- [Short problem A]:
From the Russian stock market thread, reproduce the passage from "Stock market review, September, 15" up to and including "to 1341,75 (+3.36%).".
- [Short problem B]:
In the Russian stock market thread, rewrite the paragraph beginning "Securities of the rough sector" as a short bulleted list that keeps its main facts.

# Russian stock market



## Office rat (11 September 2008)

The results of September, 10

MICEX Index as low as 1114,67 (-3,75%), RTS index dropped to 1334,33 (-4,36%). Again leaders of decline are securuties of financial companies. Oil and gas stocks also closed in minus.
Strengthening dollar is an incentive of sell out of energetic securities.
There are no evident trends towards growth, though light change is possible.


----------



## Office rat (15 September 2008)

Stock market review, September, 15
The results of the trading day, 12 September: MICEX index grew up to 1137,76 (+6.03%), RTS index – to 1341,75 (+3.36%).
Securities of the rough sector were in excellent position. Gazprom shares increased as 7,09%, Lukoil – as 11,18%, Rosneft – as 2,88%. Growth of these quotes was provided by the increase of oil futures on September, 12. Considerable growth of telecommunication, metallurgical securities was the feature of the trading day.
At the same time we think that Monday will be opened by the down gap. Investors will be searching for the entry moment for the market. In the view of short term actions we recommend to initiate short positions for oil and gas and bank branches. In the middle of the week we expect a new turn of shares’ increase.


----------



## Value Hunter (30 May 2016)

Does anyone else think the Russian stock market currently looks undervalued based on its very low price to book and cyclically adjusted p.e. ratio (CAPE/SCHILLER P.E.)?


----------



## john5 (27 July 2017)

where do you find price to book ratio for an index?


----------



## systematic (27 July 2017)

john5 said:


> where do you find price to book ratio for an index?



iShares and many of the ETF providers etc are an easy source


----------



## systematic (27 July 2017)

Or if you want CAPE, PB and more:

Here


----------



## john5 (10 August 2017)

thanks


----------

- [Entries supplied]:
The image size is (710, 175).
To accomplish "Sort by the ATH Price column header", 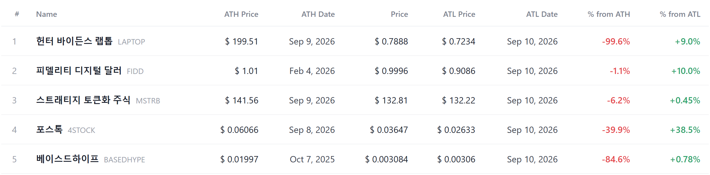I will pyautogui.click(x=241, y=14).
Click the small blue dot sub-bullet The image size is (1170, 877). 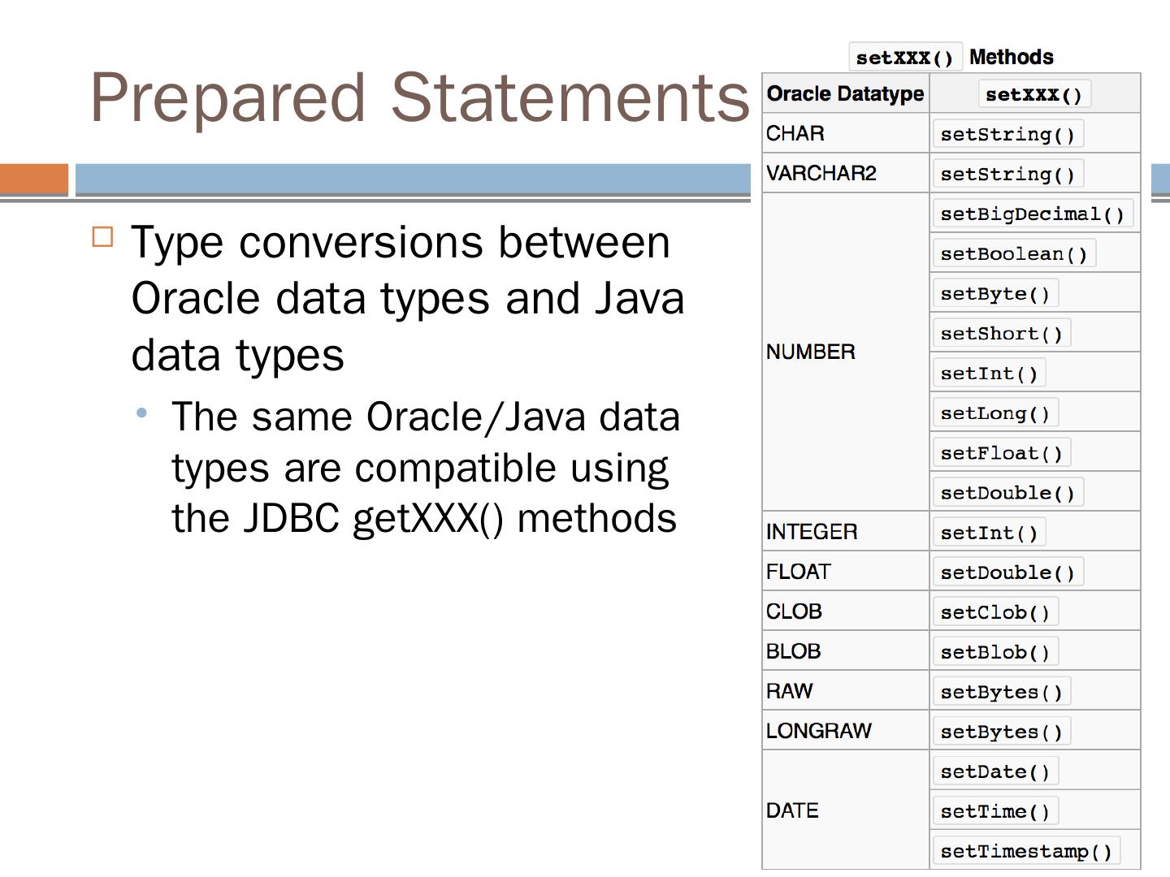tap(142, 413)
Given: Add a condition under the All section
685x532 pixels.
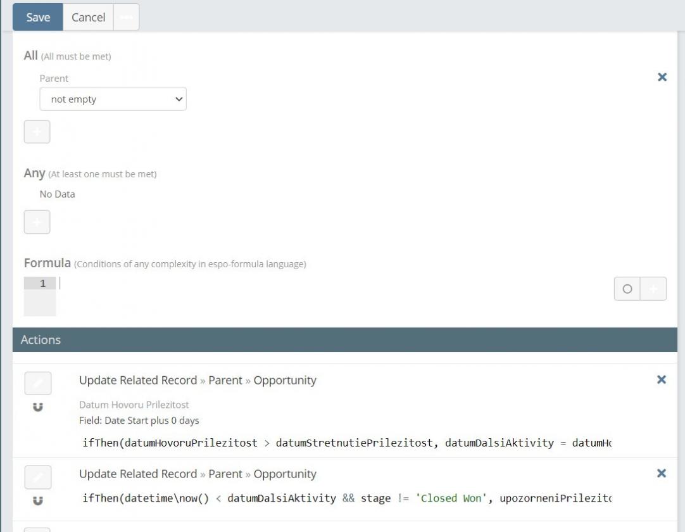Looking at the screenshot, I should click(37, 132).
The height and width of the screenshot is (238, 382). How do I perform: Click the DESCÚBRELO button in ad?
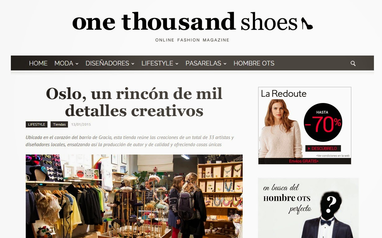coord(323,148)
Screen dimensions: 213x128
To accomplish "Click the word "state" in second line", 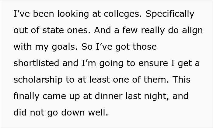I will (53, 30).
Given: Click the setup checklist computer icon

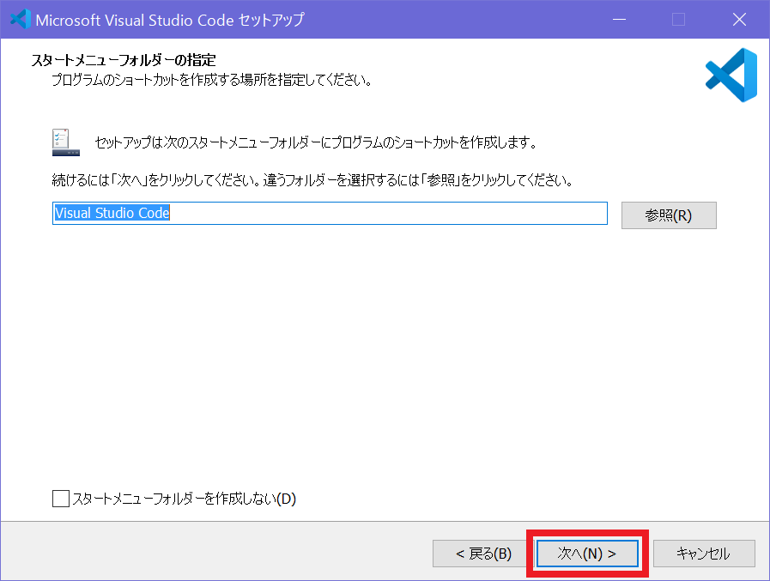Looking at the screenshot, I should (x=66, y=142).
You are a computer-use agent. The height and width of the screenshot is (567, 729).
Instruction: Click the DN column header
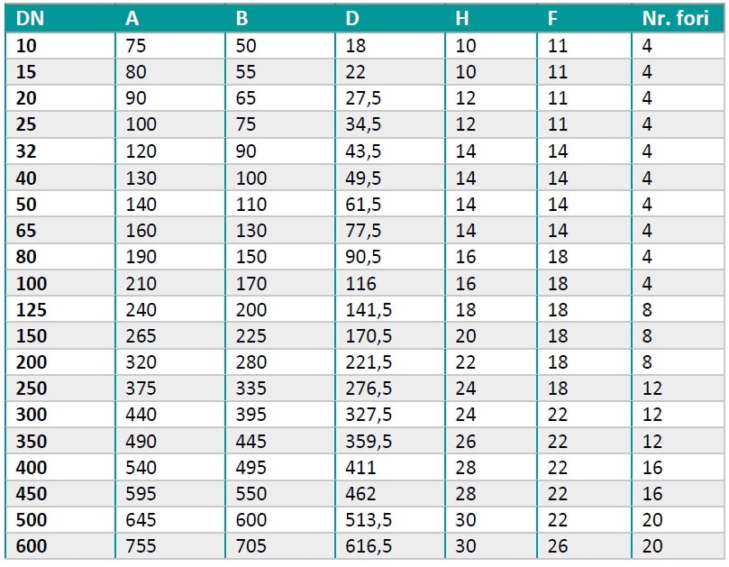[30, 19]
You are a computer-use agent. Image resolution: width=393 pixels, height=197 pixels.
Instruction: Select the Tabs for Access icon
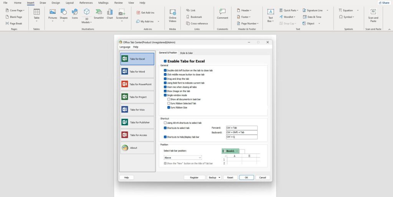tap(124, 135)
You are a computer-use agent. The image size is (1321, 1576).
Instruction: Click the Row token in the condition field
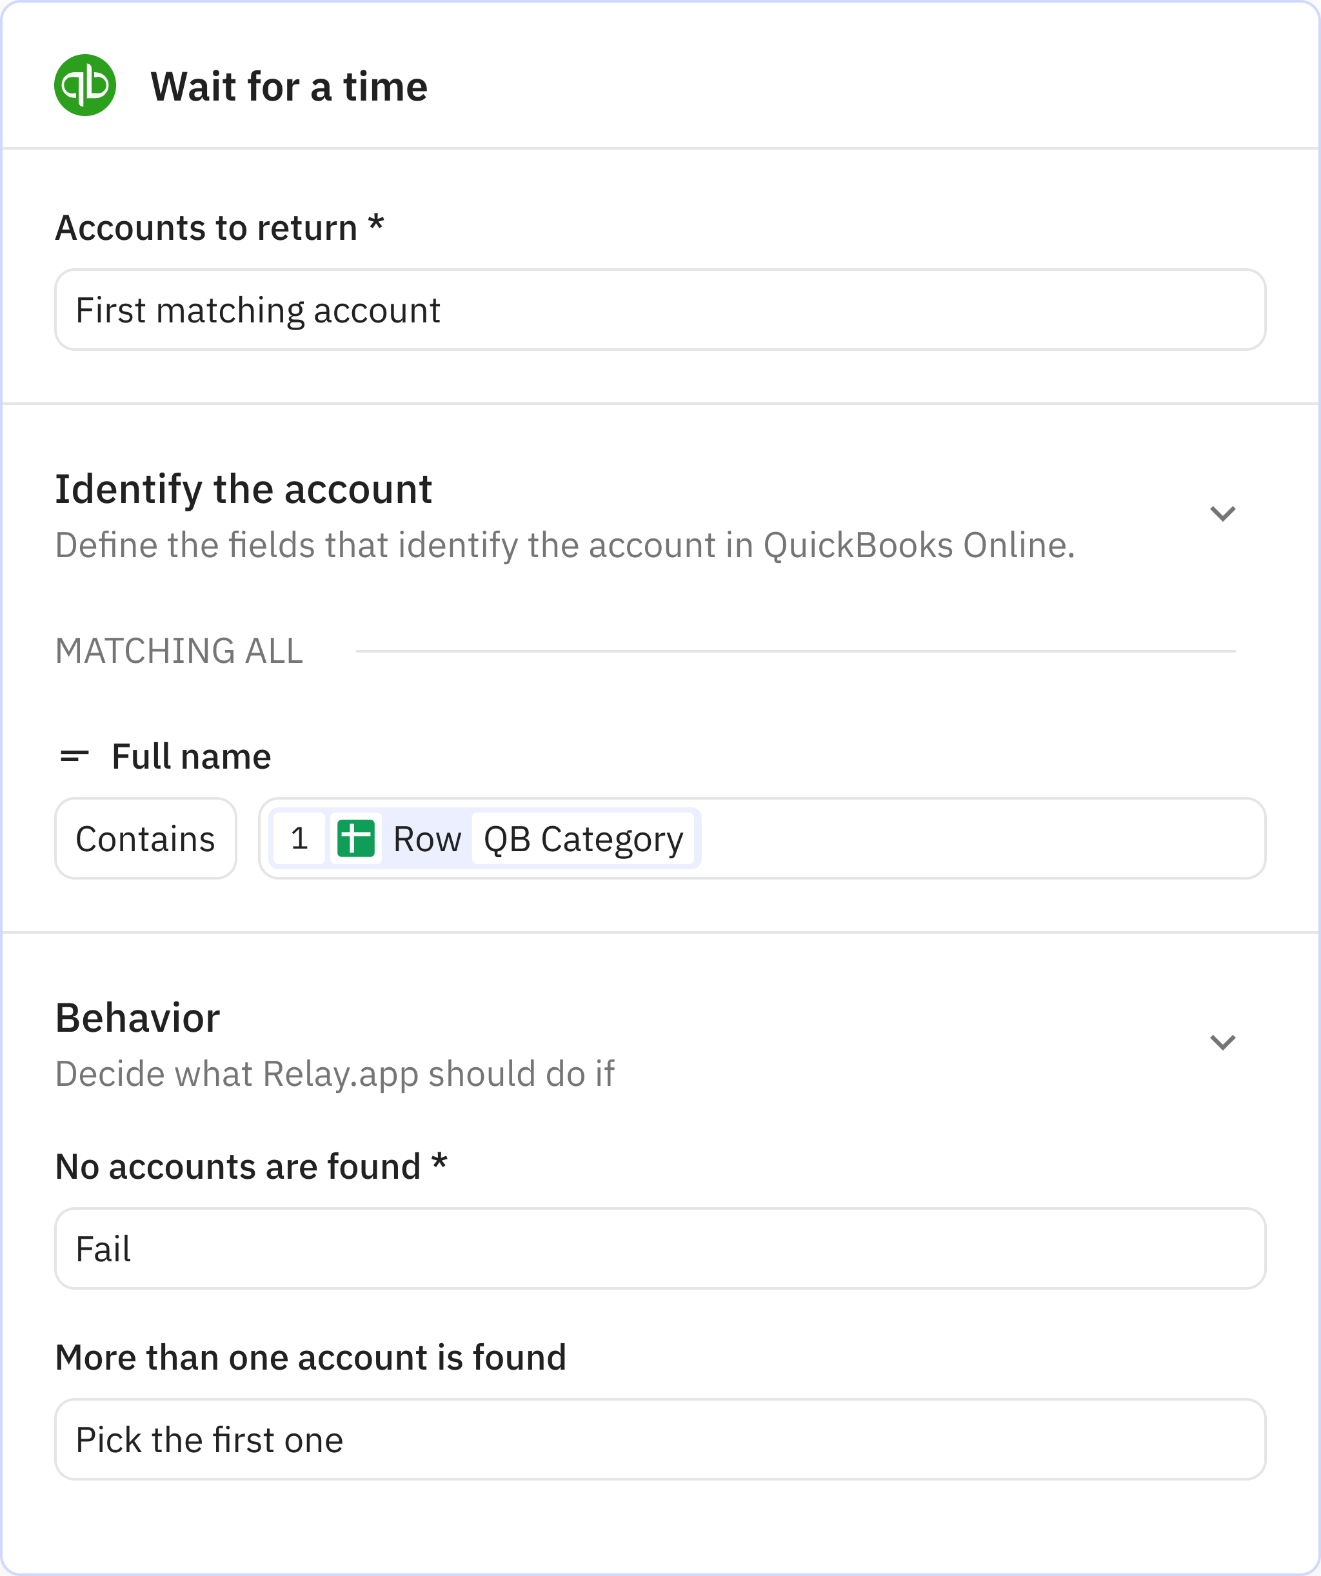click(428, 838)
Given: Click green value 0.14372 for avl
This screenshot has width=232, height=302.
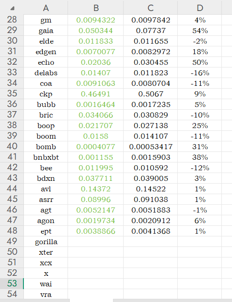Looking at the screenshot, I should pos(96,189).
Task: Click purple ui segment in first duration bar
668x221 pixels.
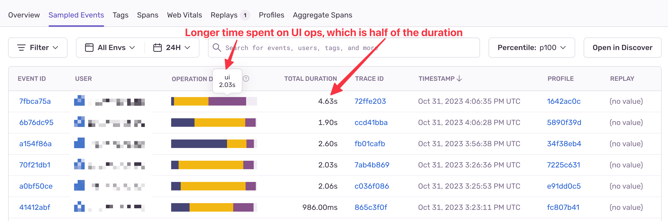Action: click(x=227, y=101)
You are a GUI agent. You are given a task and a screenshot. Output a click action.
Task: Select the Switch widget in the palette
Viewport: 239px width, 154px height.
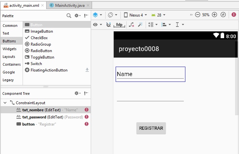coord(36,64)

- [Written reply A]:
Stock market review, September, 15
The results of the trading day, 12 September: MICEX index grew up to 1137,76 (+6.03%), RTS index – to 1341,75 (+3.36%).

- [Written reply B]:
- Rough sector securities performed excellently.
- Gazprom shares rose 7,09%, Lukoil 11,18%, and Rosneft 2,88%.
- These gains were driven by the rise in oil futures on September 12.
- Telecommunication and metallurgical securities also grew considerably.